## [YOUR TASK]
Each line of the material should be set down exactly. Pictures are not part of the copy.

::::

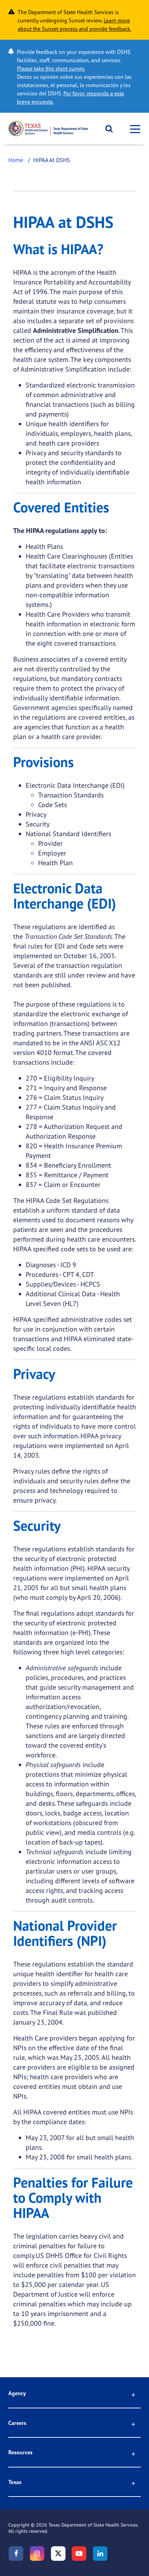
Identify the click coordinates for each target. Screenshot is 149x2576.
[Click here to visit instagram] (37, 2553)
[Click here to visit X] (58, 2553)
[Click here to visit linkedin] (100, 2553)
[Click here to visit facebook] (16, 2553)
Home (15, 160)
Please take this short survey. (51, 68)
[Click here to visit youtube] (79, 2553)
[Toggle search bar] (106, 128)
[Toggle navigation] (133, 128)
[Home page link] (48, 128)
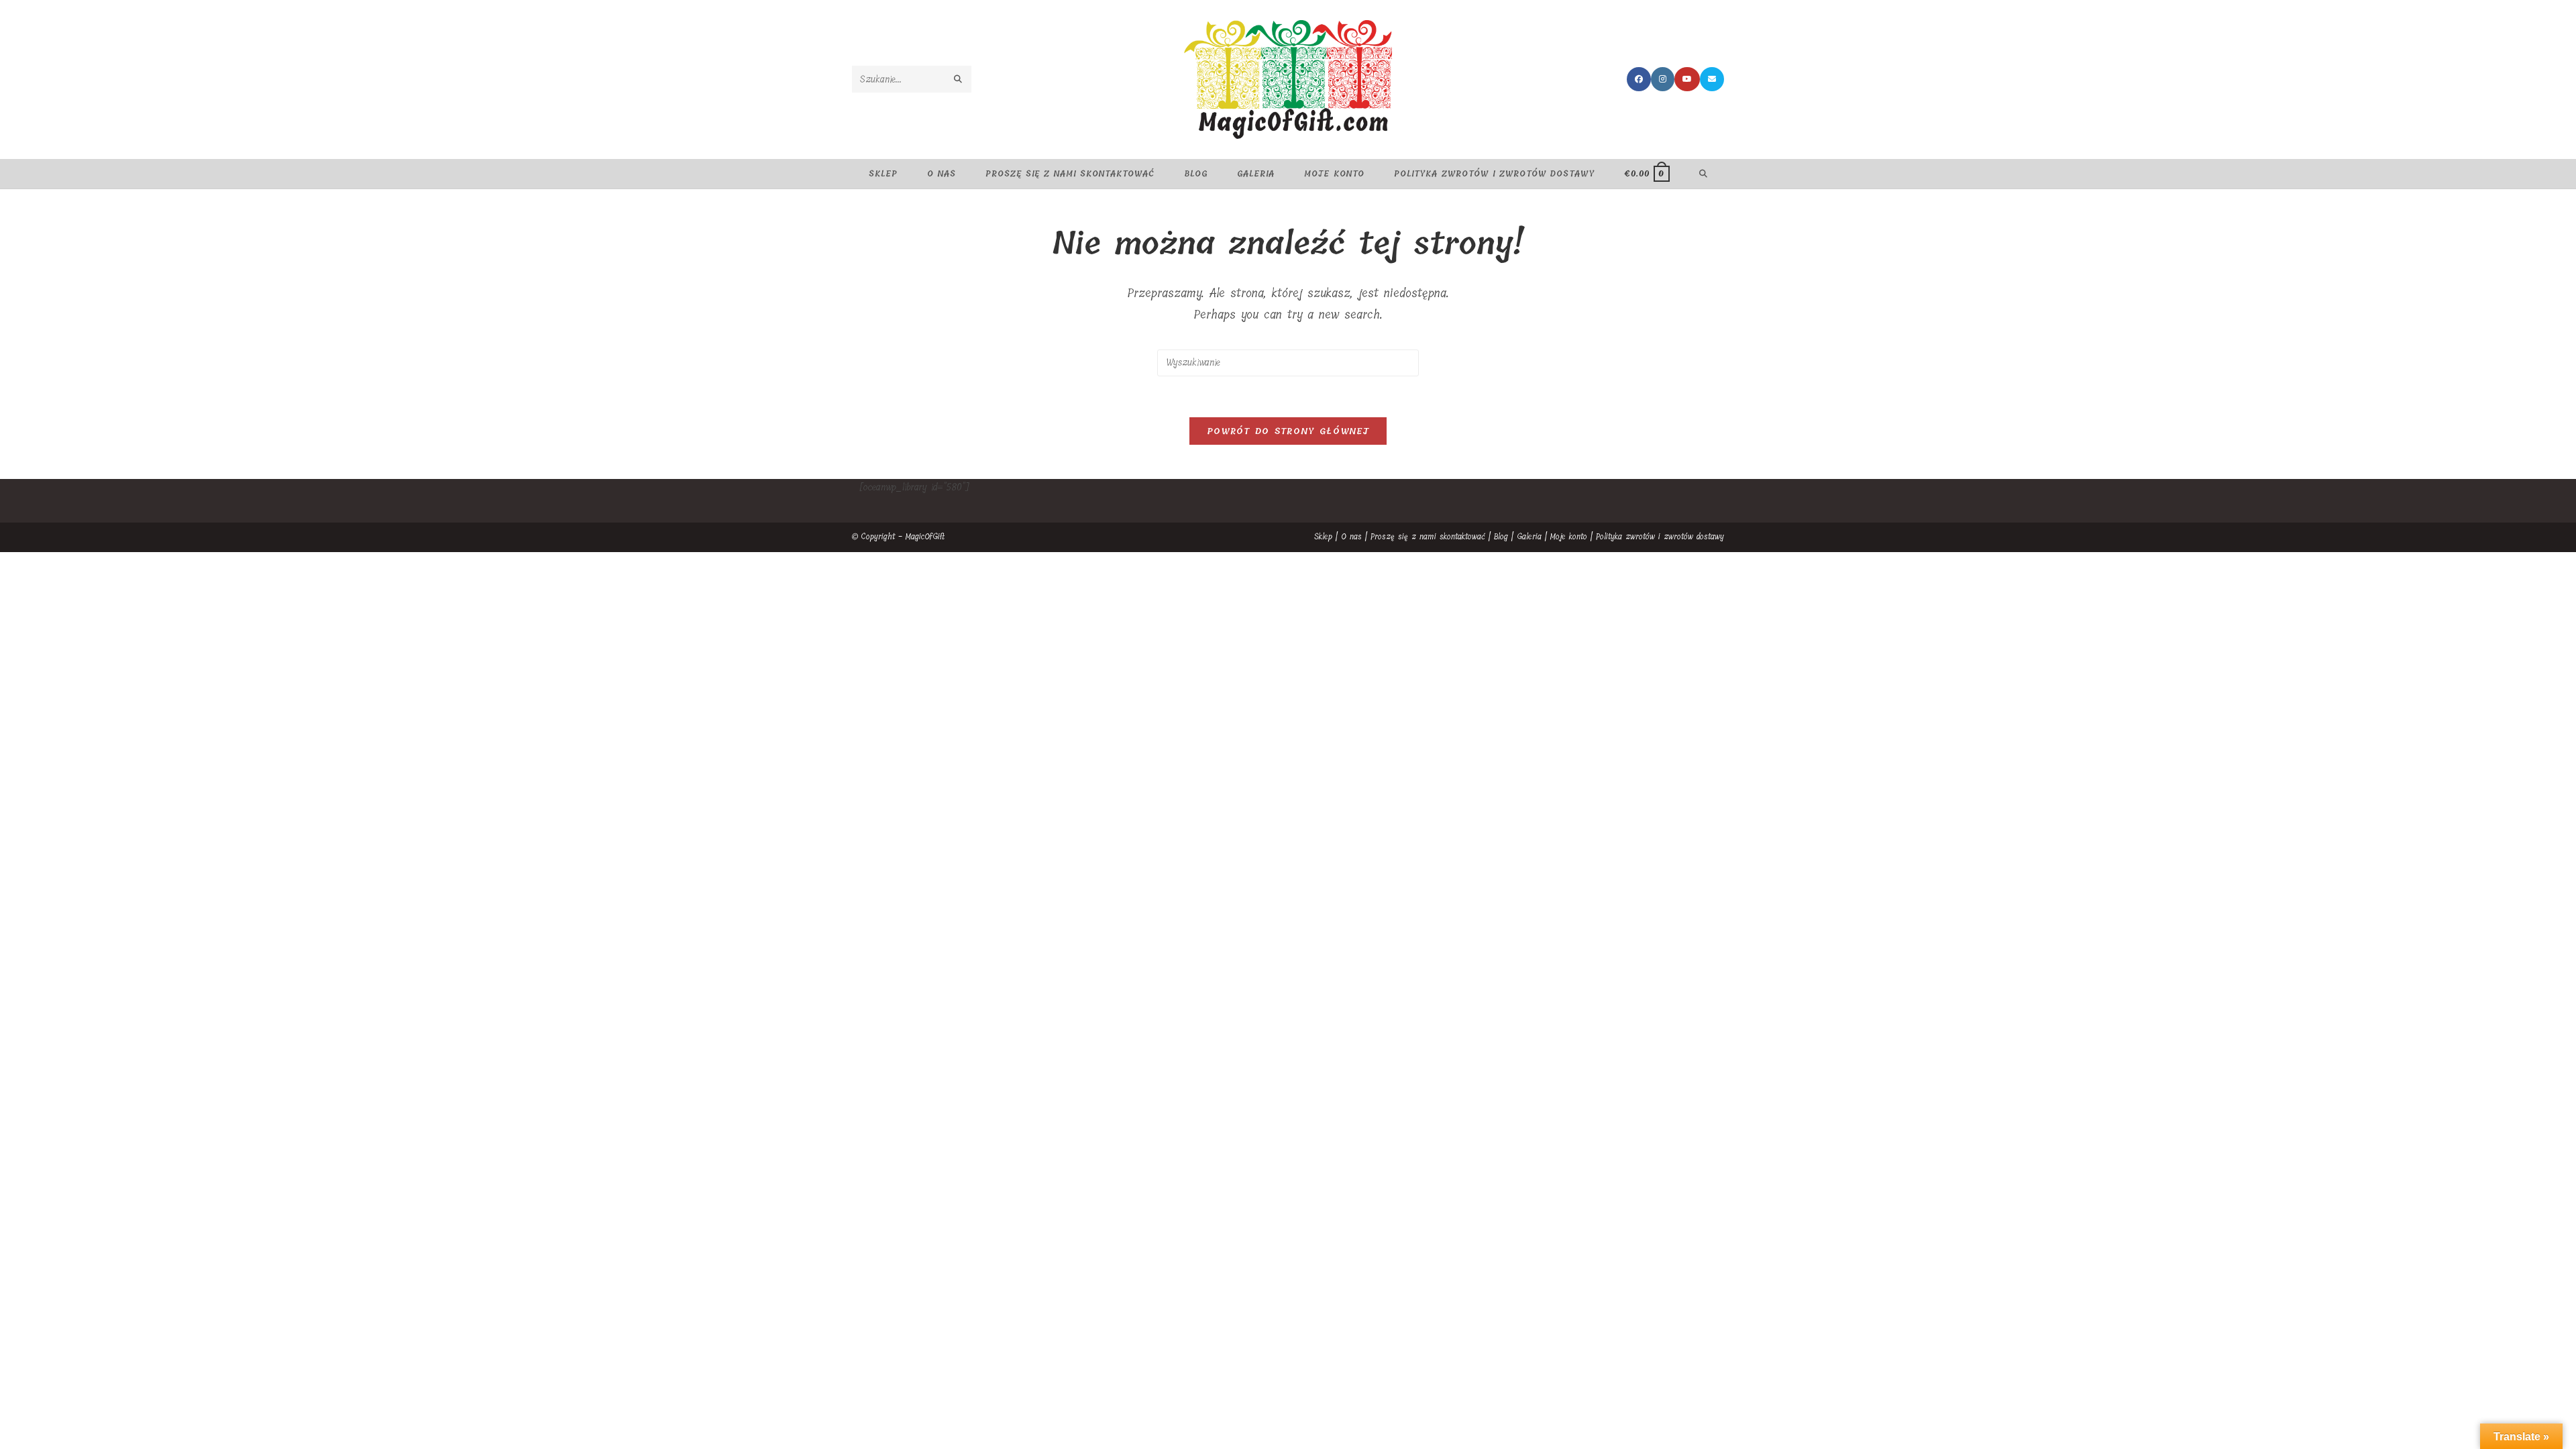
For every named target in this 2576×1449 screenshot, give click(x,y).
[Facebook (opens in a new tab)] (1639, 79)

::::

## [TASK RESPONSE]
Identify the click coordinates for each target. Screenshot is 149x2576.
[Click here to visit instagram] (37, 2553)
[Click here to visit X] (58, 2553)
[Click here to visit linkedin] (100, 2553)
[Click here to visit facebook] (16, 2553)
Home (15, 160)
Please take this short survey. (51, 68)
[Click here to visit youtube] (79, 2553)
[Toggle search bar] (106, 128)
[Toggle navigation] (133, 128)
[Home page link] (48, 128)
For every named target in this 2576×1449 screenshot, give click(x,y).
[Facebook (opens in a new tab)] (1639, 79)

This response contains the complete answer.